Staring any person you meet, full in the face, is an act also of ill-breeding; it looks as if you saw something wonderful in his appearance, and is, therefore, a tacit reprehension.

34. Eating quick, or very slow, at meals, is characteristic of the vulgar; the first infers poverty, that you have not had a good meal for some time; the last, if abroad, that you dislike your entertainment; if at home, that you are rude enough to set before your friends, what you cannot eat yourself. So again, eating your soups with your nose in the plate, is vulgar; it has the appearance of being used to hard work; and of course an unsteady hand.

Dignity of Manners.

1. A certain dignity of manners is absolutely necessary, to make even the most-valuable character either respected or respectable in the world.

Horse-play, romping, frequent and loud fits of laughter, jokes, waggery, and indiscriminate familiarity, will sink both merit and knowledge into a degree of contempt. They compose at most a merry fellow, and a merry fellow was never yet a respectable man. Indiscriminate familiarity either offends your superiors, or else dubs you their dependent and led captain. It gives your inferiors just, but troublesome and improper claims to equality. A joker is near a-kin to a buffoon; and neither of them is the least related to wit.

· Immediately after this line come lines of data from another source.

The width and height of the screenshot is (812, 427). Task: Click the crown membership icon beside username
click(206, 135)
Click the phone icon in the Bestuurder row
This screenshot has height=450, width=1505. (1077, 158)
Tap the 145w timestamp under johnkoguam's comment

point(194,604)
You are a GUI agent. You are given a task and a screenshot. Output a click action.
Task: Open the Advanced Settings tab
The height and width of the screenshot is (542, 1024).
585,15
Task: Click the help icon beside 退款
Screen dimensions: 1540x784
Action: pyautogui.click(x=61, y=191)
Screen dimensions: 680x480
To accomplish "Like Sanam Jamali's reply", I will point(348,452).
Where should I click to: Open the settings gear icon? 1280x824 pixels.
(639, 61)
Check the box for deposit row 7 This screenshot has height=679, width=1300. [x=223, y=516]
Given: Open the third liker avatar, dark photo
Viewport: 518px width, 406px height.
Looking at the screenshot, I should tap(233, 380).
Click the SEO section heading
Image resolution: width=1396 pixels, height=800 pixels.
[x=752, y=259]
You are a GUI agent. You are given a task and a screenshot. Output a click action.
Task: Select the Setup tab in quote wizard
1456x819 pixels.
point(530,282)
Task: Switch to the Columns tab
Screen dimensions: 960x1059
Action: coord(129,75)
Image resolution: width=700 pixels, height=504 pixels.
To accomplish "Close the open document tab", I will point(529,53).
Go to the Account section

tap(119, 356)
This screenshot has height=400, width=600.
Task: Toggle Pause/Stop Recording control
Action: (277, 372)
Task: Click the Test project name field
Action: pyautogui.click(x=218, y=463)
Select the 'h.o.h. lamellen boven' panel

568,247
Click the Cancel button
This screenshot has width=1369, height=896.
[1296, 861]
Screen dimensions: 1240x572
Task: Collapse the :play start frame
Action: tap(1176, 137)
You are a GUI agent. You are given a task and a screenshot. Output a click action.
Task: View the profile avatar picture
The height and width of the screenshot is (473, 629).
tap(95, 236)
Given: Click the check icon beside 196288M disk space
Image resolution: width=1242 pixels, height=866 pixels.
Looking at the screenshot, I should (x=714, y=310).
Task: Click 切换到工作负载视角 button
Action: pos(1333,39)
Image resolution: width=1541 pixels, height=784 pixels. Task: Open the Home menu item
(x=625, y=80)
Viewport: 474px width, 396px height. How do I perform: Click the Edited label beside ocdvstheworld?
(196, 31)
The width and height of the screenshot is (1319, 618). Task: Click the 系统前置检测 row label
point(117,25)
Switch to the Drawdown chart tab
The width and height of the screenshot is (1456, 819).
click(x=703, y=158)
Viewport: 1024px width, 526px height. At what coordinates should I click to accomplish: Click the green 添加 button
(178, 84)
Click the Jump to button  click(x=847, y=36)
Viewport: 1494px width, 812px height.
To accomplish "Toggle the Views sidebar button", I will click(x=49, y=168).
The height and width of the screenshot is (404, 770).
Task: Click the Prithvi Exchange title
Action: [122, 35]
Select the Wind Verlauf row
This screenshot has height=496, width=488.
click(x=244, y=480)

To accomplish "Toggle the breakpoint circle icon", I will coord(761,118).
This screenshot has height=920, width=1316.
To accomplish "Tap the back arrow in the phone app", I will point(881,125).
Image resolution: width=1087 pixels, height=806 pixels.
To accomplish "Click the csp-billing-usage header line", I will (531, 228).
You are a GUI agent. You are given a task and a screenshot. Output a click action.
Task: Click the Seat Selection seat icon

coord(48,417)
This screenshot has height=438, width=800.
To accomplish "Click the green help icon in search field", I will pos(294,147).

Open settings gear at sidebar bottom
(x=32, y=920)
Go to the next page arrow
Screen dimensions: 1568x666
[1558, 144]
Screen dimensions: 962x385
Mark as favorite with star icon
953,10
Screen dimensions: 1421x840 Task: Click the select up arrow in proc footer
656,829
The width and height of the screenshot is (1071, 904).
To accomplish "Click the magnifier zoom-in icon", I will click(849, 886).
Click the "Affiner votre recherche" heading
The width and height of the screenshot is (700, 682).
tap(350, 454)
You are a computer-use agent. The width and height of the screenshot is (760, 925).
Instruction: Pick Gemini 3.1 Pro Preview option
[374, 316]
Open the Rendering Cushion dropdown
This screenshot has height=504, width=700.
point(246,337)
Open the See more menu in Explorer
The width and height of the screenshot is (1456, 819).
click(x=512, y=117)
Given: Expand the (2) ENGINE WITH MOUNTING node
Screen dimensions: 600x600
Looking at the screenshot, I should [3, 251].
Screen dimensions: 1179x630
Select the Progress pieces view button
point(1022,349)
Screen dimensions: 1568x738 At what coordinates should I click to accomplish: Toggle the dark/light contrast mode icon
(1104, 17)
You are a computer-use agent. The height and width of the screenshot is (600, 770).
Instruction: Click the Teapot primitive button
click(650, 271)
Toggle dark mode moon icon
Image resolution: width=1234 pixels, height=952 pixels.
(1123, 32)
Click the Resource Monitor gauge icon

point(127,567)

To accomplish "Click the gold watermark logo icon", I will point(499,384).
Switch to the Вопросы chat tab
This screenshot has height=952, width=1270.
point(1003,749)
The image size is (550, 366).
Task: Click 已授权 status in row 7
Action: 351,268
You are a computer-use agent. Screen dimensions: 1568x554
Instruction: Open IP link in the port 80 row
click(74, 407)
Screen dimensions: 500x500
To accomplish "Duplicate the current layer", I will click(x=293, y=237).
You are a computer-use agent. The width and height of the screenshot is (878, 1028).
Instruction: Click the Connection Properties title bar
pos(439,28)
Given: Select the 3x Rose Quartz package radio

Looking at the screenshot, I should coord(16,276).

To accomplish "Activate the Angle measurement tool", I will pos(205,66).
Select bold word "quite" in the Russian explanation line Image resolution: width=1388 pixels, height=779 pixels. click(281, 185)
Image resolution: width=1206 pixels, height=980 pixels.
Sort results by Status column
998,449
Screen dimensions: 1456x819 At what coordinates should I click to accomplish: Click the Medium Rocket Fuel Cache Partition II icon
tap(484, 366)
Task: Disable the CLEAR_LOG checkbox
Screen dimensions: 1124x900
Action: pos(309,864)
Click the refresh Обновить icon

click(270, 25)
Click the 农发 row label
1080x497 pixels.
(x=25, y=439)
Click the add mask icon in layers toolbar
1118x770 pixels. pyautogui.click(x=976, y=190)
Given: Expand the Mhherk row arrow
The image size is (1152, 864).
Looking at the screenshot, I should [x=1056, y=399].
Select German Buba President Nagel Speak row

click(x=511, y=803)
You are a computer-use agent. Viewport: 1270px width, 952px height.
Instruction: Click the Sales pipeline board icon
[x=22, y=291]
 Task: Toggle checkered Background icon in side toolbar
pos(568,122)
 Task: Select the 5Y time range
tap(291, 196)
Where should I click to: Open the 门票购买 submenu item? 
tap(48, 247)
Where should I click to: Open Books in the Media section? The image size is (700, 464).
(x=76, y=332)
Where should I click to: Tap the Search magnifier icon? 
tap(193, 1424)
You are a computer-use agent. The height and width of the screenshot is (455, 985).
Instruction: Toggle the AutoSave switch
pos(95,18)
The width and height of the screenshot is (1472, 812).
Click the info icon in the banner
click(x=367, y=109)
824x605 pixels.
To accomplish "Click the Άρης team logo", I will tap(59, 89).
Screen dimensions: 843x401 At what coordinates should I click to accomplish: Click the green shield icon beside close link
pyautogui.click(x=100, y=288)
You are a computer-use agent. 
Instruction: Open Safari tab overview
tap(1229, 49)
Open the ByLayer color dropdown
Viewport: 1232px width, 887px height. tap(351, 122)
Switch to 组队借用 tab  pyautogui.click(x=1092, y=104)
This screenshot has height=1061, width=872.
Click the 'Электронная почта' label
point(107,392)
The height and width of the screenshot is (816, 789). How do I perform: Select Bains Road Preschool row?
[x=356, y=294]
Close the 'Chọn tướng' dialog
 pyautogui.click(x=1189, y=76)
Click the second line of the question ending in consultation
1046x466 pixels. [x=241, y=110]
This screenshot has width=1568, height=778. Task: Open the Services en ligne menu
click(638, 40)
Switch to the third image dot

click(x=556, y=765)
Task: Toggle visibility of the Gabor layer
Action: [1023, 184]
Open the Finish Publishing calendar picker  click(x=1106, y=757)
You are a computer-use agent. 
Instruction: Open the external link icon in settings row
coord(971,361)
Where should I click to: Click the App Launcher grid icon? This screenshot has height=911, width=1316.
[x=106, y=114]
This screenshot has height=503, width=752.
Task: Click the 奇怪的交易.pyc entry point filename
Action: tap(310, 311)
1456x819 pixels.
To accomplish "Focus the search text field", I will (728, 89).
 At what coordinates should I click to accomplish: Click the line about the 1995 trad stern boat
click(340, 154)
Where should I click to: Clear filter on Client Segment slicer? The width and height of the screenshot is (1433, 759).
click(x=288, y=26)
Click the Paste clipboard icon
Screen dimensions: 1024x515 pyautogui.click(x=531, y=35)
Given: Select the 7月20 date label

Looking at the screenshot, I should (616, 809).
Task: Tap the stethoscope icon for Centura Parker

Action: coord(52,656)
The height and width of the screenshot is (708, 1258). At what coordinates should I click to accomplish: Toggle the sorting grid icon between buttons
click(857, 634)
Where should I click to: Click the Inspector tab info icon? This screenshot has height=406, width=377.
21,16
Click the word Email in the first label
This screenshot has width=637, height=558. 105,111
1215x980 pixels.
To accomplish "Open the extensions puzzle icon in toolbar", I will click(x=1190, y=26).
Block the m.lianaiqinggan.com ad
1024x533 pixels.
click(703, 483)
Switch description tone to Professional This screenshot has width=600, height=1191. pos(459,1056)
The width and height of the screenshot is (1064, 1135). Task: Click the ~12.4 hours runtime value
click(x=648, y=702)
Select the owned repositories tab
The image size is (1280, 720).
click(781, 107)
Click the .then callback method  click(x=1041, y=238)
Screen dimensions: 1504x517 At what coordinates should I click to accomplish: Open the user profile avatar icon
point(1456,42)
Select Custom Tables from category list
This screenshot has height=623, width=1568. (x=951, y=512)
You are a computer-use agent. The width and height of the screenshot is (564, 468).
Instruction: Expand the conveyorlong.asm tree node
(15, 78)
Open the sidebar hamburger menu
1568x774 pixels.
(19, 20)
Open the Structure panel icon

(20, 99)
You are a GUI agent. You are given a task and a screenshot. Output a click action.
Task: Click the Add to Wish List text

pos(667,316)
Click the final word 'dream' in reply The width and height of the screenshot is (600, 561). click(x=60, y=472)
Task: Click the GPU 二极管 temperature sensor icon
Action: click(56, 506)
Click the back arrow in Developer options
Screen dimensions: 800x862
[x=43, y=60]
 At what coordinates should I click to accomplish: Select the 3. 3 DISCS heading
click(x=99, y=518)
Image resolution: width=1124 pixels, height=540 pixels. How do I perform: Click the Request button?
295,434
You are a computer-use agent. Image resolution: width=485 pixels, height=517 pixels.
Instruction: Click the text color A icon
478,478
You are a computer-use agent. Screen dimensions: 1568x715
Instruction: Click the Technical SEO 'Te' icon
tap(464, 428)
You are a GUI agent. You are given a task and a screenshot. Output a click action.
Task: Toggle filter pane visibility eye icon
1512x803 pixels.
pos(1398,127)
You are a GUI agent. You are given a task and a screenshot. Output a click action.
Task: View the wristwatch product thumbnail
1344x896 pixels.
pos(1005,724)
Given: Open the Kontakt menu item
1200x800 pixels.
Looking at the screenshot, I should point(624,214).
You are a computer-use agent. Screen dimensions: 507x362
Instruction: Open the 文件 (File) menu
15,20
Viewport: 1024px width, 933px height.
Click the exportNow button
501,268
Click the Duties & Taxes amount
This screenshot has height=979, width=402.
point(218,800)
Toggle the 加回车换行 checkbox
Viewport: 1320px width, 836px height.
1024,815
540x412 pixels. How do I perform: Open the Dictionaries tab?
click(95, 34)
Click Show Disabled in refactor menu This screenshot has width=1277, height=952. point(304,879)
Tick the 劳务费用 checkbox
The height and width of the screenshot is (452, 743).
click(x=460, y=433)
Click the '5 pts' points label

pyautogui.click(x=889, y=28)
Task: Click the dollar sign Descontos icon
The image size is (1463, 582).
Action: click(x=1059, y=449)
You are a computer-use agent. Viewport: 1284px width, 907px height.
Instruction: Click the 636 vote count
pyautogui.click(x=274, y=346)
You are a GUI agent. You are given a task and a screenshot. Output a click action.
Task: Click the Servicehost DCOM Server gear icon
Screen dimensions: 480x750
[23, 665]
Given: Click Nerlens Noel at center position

2. Mimicry, the favorite amusement of little minds, has been ever the contempt of great ones. Never give way to it yourself, nor ever encourage it in others; it is the most illiberal of all buffoonery; it is an insult on the person you mimic; and insults, I have often told you, are seldom forgiven.

As to a mimic or a wag, he is little else than a buffoon, who will distort his mouth and his eyes to make people laugh. Be assured, no one person ever demeaned himself to please the rest, unless he wished to be thought the Merry-Andrew of the company, and whether this character is respectable, I will leave you to judge.

3. If a man's company is coveted on any other account than his knowledge, his good sense, or his manners, he is seldom respected by those who invite him, but made use of only to entertain—"Let's have such a one, for he sings a good song, for he is always joking or laughing;" or, "let's send for such a one, for he is a good bottle companion;" these are degrading distinctions, that preclude all respect and esteem. Whoever is had (as the phrase is) for the sake of any qualification, singly, is merely that thing he is had for, is never considered in any other light, and, of course, never properly respected, let his intrinsic merits be what they will.